TASK INSTRUCTIONS: Copy the records starting at the line that contains "The image size is (1280, 719)." and ending at the line that contains "point(96,624)", with "radio button" changed to "option button" and nothing else altered.

INPUT:
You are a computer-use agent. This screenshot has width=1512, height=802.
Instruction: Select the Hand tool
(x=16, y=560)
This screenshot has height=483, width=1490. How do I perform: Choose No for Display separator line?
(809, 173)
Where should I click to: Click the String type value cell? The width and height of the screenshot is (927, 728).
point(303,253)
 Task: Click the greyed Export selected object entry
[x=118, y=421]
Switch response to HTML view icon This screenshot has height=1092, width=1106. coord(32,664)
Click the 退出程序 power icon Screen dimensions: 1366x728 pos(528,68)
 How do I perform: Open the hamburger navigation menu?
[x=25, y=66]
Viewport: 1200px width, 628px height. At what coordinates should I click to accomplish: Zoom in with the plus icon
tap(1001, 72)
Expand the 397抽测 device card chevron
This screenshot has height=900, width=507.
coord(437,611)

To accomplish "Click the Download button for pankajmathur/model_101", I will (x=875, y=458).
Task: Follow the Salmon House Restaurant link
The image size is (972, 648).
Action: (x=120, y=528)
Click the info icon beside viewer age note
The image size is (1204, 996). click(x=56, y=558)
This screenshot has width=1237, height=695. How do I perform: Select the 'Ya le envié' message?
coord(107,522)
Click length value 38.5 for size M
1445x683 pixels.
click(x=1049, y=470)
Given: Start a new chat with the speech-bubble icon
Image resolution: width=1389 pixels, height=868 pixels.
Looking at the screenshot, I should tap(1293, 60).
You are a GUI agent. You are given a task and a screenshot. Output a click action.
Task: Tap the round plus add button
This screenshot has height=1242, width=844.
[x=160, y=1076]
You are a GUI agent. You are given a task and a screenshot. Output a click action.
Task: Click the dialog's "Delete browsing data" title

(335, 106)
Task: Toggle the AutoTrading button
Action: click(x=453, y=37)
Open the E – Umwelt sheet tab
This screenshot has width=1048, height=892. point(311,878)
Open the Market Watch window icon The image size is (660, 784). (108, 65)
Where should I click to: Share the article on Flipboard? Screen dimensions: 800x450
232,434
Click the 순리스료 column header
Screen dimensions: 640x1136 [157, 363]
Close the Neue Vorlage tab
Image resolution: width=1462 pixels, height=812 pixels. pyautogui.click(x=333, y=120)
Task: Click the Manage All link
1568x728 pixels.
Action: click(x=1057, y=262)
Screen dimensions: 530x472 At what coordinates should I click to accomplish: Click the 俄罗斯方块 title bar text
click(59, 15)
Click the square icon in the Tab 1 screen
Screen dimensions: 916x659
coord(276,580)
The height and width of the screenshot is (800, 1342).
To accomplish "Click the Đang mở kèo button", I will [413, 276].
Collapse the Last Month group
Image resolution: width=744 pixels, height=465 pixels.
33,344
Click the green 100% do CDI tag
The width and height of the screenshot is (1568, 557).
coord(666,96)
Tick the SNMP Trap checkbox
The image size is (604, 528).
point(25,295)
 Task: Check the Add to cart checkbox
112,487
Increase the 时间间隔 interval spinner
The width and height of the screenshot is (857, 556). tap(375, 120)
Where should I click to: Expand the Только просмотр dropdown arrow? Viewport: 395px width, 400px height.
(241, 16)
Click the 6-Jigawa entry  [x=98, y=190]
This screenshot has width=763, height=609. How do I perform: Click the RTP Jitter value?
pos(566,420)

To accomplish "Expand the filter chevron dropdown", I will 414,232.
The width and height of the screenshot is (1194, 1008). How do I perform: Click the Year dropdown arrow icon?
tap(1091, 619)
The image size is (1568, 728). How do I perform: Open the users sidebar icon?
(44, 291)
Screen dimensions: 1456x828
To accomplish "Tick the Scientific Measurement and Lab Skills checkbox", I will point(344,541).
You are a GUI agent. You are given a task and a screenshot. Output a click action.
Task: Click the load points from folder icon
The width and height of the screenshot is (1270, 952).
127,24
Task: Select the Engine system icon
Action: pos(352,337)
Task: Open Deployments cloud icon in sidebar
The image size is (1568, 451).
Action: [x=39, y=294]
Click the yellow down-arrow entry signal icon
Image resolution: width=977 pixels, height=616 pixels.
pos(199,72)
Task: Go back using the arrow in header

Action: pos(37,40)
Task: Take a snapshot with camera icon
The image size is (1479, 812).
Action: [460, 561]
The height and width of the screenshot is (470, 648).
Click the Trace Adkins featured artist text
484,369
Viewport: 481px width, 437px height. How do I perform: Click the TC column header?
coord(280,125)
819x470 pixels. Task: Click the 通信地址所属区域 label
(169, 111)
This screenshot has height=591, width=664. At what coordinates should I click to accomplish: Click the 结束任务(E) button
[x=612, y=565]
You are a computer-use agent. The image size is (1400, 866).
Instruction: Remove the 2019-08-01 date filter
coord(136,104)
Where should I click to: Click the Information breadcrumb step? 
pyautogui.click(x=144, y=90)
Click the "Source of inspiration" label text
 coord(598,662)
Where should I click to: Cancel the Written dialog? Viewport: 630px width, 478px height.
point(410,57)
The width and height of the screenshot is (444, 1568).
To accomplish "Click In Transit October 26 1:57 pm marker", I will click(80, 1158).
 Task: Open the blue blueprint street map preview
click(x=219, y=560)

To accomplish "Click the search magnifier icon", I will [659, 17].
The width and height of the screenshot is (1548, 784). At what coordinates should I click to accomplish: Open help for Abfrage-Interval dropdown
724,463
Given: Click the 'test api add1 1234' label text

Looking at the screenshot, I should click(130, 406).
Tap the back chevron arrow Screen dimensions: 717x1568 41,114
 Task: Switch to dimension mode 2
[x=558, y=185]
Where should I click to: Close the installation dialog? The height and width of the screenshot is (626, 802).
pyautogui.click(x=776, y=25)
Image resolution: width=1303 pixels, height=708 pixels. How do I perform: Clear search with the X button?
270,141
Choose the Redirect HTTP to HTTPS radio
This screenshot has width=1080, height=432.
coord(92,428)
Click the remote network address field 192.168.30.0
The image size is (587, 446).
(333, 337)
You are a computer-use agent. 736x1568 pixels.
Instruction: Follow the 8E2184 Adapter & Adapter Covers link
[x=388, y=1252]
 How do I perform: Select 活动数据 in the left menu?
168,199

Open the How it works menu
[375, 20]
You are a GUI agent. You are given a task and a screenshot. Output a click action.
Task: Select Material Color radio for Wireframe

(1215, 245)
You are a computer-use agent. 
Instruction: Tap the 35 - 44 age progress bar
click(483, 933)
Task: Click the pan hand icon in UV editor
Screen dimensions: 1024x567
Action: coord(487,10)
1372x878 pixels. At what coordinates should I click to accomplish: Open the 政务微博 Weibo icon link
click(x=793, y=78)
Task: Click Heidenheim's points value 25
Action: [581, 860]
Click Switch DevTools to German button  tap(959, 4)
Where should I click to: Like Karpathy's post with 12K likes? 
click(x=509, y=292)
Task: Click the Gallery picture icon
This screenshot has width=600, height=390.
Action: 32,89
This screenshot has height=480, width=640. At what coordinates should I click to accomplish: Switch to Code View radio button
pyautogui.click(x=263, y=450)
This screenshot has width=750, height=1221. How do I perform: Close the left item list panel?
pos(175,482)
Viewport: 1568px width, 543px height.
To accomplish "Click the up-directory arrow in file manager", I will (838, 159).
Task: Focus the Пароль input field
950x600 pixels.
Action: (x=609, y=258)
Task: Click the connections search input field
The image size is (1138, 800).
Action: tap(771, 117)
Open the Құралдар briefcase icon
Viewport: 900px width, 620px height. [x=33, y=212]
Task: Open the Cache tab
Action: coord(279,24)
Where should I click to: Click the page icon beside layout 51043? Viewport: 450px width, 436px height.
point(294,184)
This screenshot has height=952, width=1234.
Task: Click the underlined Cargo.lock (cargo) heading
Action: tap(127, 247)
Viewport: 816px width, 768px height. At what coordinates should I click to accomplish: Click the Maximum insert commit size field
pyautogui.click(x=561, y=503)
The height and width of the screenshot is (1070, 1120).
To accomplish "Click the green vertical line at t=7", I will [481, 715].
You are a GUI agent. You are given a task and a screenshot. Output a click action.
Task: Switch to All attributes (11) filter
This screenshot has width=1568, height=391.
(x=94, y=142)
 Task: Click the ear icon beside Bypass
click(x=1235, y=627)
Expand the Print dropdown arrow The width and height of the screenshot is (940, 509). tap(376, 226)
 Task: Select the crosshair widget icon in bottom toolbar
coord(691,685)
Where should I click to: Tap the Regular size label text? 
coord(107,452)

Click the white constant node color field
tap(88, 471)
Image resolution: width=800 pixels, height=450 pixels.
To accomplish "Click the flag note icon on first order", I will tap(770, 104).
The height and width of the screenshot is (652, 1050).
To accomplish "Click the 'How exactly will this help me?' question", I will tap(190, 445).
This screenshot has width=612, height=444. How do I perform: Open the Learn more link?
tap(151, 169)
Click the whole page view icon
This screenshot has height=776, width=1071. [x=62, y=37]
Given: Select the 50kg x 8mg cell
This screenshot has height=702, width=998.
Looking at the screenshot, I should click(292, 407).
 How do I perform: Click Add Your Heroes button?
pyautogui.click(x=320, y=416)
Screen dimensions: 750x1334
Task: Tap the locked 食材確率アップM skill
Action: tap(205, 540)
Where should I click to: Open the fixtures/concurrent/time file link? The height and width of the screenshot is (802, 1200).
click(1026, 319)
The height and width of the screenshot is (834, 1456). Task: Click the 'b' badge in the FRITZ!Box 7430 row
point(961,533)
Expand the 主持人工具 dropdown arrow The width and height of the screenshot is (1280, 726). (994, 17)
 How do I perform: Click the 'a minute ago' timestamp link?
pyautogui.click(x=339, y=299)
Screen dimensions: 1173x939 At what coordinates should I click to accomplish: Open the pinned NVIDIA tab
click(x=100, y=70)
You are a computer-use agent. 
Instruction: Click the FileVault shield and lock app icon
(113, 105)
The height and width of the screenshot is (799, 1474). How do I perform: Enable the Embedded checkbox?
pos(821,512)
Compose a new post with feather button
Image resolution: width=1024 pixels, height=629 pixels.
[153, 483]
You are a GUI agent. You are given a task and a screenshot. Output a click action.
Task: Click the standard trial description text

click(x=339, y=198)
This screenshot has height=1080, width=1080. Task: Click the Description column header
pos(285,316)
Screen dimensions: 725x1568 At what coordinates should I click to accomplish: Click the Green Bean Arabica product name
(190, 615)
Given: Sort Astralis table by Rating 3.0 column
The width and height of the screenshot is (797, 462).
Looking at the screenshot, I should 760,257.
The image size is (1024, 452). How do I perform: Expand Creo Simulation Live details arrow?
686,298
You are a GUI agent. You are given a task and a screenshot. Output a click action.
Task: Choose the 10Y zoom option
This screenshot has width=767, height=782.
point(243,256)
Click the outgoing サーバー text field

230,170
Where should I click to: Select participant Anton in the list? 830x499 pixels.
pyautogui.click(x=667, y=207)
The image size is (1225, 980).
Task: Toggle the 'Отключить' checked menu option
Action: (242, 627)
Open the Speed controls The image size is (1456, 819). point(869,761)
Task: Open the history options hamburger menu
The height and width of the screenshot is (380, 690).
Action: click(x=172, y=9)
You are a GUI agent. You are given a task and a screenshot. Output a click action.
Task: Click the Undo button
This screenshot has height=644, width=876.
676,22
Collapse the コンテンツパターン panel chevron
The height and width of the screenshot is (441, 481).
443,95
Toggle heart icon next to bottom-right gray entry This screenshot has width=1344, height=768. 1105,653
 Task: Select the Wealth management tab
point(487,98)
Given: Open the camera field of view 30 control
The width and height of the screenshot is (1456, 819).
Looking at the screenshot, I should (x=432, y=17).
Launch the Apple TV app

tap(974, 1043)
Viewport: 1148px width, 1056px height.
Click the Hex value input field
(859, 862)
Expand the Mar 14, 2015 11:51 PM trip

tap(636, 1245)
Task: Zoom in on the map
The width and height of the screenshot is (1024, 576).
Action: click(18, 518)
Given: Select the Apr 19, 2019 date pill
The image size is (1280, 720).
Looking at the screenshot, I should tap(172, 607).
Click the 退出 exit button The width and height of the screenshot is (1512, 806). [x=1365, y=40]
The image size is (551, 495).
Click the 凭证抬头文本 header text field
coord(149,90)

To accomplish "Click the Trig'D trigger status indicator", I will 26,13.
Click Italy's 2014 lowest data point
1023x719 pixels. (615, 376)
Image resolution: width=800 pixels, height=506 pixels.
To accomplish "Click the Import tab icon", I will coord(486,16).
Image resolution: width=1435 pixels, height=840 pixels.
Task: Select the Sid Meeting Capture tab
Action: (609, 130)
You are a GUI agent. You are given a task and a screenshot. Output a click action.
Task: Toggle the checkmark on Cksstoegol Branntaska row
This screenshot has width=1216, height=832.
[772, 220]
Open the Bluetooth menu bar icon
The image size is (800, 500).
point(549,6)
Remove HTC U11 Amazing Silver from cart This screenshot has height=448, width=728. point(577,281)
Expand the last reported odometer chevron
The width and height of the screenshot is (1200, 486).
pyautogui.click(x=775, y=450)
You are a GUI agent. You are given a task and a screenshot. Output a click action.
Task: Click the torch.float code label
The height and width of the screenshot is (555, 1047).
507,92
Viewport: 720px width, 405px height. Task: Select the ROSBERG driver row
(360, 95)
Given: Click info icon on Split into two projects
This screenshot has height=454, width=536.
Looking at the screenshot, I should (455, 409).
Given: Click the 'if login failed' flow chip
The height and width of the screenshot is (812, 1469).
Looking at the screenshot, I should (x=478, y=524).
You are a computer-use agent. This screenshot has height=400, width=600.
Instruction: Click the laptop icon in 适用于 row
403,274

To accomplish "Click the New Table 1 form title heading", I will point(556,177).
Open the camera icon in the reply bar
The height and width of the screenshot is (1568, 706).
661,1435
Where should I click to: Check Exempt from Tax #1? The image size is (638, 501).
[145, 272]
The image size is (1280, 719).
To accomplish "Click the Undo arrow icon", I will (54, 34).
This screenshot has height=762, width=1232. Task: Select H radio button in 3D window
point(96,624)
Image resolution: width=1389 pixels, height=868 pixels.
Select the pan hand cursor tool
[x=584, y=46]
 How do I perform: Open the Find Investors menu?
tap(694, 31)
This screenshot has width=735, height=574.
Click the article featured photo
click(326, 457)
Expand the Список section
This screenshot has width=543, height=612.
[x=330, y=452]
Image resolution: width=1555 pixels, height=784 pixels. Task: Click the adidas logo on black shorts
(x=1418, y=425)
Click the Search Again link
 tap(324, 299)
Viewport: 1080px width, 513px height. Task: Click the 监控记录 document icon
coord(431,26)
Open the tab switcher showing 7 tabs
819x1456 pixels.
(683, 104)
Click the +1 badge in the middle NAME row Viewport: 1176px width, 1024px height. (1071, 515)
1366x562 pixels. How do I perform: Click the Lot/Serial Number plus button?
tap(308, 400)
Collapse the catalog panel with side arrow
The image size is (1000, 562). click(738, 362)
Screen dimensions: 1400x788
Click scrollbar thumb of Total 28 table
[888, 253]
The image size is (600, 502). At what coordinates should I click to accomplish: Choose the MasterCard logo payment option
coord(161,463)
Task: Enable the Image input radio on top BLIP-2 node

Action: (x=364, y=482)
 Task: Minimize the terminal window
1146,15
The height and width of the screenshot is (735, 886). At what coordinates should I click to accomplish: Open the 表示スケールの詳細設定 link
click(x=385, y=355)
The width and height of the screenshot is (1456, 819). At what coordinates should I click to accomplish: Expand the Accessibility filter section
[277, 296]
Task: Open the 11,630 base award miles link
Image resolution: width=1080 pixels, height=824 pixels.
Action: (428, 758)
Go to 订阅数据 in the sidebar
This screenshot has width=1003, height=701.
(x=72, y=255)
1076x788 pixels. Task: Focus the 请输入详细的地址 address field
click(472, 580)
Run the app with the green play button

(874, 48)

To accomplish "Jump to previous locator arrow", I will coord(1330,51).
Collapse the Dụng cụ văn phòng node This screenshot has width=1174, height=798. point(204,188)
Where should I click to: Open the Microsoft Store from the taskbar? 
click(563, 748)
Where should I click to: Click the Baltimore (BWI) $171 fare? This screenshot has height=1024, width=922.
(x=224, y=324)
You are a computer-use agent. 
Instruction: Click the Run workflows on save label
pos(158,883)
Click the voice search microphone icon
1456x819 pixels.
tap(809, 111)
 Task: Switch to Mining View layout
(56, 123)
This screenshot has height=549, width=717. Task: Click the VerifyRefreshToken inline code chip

ANSWER FOR THIS EXERCISE:
The image size is (1280, 719).
To accomplish "Click the Undo arrow icon", I will (54, 34).
This screenshot has height=762, width=1232. Task: Select H option button in 3D window
point(96,624)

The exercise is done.